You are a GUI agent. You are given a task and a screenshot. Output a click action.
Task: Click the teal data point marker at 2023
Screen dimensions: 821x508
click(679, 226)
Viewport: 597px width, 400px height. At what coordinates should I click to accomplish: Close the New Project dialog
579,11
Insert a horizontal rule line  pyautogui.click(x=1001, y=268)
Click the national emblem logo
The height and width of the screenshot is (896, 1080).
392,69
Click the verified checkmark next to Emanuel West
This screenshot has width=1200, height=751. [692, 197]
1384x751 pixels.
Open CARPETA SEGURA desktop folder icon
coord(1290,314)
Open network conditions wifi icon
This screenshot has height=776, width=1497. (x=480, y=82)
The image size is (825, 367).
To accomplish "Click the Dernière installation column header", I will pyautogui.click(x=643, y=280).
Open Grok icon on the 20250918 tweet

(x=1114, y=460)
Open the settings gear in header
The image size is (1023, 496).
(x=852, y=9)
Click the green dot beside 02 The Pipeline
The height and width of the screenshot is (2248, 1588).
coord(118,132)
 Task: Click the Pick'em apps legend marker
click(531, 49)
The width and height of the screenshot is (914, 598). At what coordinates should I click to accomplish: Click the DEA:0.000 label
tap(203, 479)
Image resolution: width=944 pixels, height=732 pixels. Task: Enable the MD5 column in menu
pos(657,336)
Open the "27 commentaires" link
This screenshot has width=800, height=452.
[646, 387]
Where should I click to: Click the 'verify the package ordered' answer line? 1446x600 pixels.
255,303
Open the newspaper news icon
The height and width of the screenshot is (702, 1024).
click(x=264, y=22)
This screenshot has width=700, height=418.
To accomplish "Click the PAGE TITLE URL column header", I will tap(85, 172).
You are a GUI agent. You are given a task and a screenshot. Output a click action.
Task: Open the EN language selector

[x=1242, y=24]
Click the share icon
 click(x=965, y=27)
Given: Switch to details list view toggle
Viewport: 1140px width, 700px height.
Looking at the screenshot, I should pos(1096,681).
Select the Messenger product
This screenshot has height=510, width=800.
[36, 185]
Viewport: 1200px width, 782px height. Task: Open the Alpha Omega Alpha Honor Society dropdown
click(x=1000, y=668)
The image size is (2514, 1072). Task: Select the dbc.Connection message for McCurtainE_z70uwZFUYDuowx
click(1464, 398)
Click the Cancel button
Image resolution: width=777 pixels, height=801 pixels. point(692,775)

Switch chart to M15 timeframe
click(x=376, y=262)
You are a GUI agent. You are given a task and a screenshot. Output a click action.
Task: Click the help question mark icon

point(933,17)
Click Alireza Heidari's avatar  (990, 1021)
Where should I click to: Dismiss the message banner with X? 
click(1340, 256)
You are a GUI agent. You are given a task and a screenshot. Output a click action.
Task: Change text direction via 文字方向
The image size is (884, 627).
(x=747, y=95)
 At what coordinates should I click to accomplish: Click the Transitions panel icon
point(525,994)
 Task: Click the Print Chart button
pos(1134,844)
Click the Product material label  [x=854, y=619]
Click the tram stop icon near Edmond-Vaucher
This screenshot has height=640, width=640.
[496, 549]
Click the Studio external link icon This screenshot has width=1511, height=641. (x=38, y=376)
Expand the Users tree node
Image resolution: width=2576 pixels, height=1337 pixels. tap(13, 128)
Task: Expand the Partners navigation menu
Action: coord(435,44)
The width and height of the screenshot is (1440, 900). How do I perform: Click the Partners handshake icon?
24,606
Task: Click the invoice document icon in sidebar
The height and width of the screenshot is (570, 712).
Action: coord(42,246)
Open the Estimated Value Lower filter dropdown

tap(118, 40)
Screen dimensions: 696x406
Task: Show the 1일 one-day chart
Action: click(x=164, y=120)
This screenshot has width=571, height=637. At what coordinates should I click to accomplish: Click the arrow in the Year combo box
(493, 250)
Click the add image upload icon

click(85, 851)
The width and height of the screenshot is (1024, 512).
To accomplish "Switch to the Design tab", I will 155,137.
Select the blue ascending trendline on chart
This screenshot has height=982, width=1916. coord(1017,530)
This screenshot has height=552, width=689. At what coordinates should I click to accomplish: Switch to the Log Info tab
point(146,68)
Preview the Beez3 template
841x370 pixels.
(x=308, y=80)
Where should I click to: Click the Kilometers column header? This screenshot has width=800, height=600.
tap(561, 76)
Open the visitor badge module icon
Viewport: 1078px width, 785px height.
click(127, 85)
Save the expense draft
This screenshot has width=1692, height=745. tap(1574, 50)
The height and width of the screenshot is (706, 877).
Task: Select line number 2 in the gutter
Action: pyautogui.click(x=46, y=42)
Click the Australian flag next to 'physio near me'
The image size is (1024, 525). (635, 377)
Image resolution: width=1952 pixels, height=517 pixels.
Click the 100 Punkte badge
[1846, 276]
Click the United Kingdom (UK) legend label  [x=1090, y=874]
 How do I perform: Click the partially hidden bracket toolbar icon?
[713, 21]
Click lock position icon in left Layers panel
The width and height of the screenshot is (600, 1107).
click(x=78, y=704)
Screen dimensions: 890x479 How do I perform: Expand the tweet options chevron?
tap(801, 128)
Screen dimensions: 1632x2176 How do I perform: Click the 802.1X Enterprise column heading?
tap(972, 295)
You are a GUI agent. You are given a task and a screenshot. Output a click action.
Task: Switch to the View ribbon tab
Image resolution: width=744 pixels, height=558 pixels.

* EXERCISE AIM *
Keep every word the same. Retype all the material.

* RESPONSE AREA *
You are a GUI agent. You are given a task and a screenshot. Output a click action.
Task: Click the teal data point marker at 2023
Screen dimensions: 821x508
click(679, 226)
Viewport: 597px width, 400px height. At what coordinates should I click to accomplish: Close the New Project dialog
579,11
Insert a horizontal rule line  pyautogui.click(x=1001, y=268)
Click the national emblem logo
The height and width of the screenshot is (896, 1080).
392,69
Click the verified checkmark next to Emanuel West
This screenshot has width=1200, height=751. [692, 197]
1384x751 pixels.
Open CARPETA SEGURA desktop folder icon
coord(1290,314)
Open network conditions wifi icon
This screenshot has height=776, width=1497. (x=480, y=82)
The image size is (825, 367).
To accomplish "Click the Dernière installation column header", I will pyautogui.click(x=643, y=280).
Open Grok icon on the 20250918 tweet

(x=1114, y=460)
Open the settings gear in header
The image size is (1023, 496).
(x=852, y=9)
Click the green dot beside 02 The Pipeline
The height and width of the screenshot is (2248, 1588).
coord(118,132)
 Task: Click the Pick'em apps legend marker
click(531, 49)
The width and height of the screenshot is (914, 598). At what coordinates should I click to accomplish: Click the DEA:0.000 label
tap(203, 479)
Image resolution: width=944 pixels, height=732 pixels. Task: Enable the MD5 column in menu
pos(657,336)
Open the "27 commentaires" link
This screenshot has width=800, height=452.
[646, 387]
Where should I click to: Click the 'verify the package ordered' answer line? 1446x600 pixels.
255,303
Open the newspaper news icon
The height and width of the screenshot is (702, 1024).
click(x=264, y=22)
This screenshot has width=700, height=418.
To accomplish "Click the PAGE TITLE URL column header", I will tap(85, 172).
You are a GUI agent. You are given a task and a screenshot. Output a click action.
Task: Open the EN language selector

[x=1242, y=24]
Click the share icon
 click(x=965, y=27)
Given: Switch to details list view toggle
Viewport: 1140px width, 700px height.
Looking at the screenshot, I should pos(1096,681).
Select the Messenger product
This screenshot has height=510, width=800.
[36, 185]
Viewport: 1200px width, 782px height. Task: Open the Alpha Omega Alpha Honor Society dropdown
click(x=1000, y=668)
The image size is (2514, 1072). Task: Select the dbc.Connection message for McCurtainE_z70uwZFUYDuowx
click(1464, 398)
Click the Cancel button
Image resolution: width=777 pixels, height=801 pixels. point(692,775)

Switch chart to M15 timeframe
click(x=376, y=262)
You are a GUI agent. You are given a task and a screenshot. Output a click action.
Task: Click the help question mark icon

point(933,17)
Click Alireza Heidari's avatar  (990, 1021)
Where should I click to: Dismiss the message banner with X? 
click(1340, 256)
You are a GUI agent. You are given a task and a screenshot. Output a click action.
Task: Change text direction via 文字方向
The image size is (884, 627).
(x=747, y=95)
 At what coordinates should I click to accomplish: Click the Transitions panel icon
point(525,994)
 Task: Click the Print Chart button
pos(1134,844)
Click the Product material label  [x=854, y=619]
Click the tram stop icon near Edmond-Vaucher
This screenshot has height=640, width=640.
[496, 549]
Click the Studio external link icon This screenshot has width=1511, height=641. (x=38, y=376)
Expand the Users tree node
Image resolution: width=2576 pixels, height=1337 pixels. tap(13, 128)
Task: Expand the Partners navigation menu
Action: coord(435,44)
The width and height of the screenshot is (1440, 900). How do I perform: Click the Partners handshake icon?
24,606
Task: Click the invoice document icon in sidebar
The height and width of the screenshot is (570, 712).
Action: coord(42,246)
Open the Estimated Value Lower filter dropdown

tap(118, 40)
Screen dimensions: 696x406
Task: Show the 1일 one-day chart
Action: click(x=164, y=120)
This screenshot has width=571, height=637. At what coordinates should I click to accomplish: Click the arrow in the Year combo box
(493, 250)
Click the add image upload icon

click(85, 851)
The width and height of the screenshot is (1024, 512).
To accomplish "Switch to the Design tab", I will 155,137.
Select the blue ascending trendline on chart
This screenshot has height=982, width=1916. coord(1017,530)
This screenshot has height=552, width=689. At what coordinates should I click to accomplish: Switch to the Log Info tab
point(146,68)
Preview the Beez3 template
841x370 pixels.
(x=308, y=80)
Where should I click to: Click the Kilometers column header? This screenshot has width=800, height=600.
tap(561, 76)
Open the visitor badge module icon
Viewport: 1078px width, 785px height.
click(127, 85)
Save the expense draft
This screenshot has width=1692, height=745. tap(1574, 50)
The height and width of the screenshot is (706, 877).
Task: Select line number 2 in the gutter
Action: pyautogui.click(x=46, y=42)
Click the Australian flag next to 'physio near me'
The image size is (1024, 525). (635, 377)
Image resolution: width=1952 pixels, height=517 pixels.
Click the 100 Punkte badge
[1846, 276]
Click the United Kingdom (UK) legend label  [x=1090, y=874]
 How do I perform: Click the partially hidden bracket toolbar icon?
[713, 21]
Click lock position icon in left Layers panel
The width and height of the screenshot is (600, 1107).
click(x=78, y=704)
Screen dimensions: 890x479 How do I perform: Expand the tweet options chevron?
tap(801, 128)
Screen dimensions: 1632x2176 How do I perform: Click the 802.1X Enterprise column heading?
tap(972, 295)
You are a GUI agent. You are given a task and a screenshot. Output a click action.
Task: Switch to the View ribbon tab
Image resolution: width=744 pixels, height=558 pixels.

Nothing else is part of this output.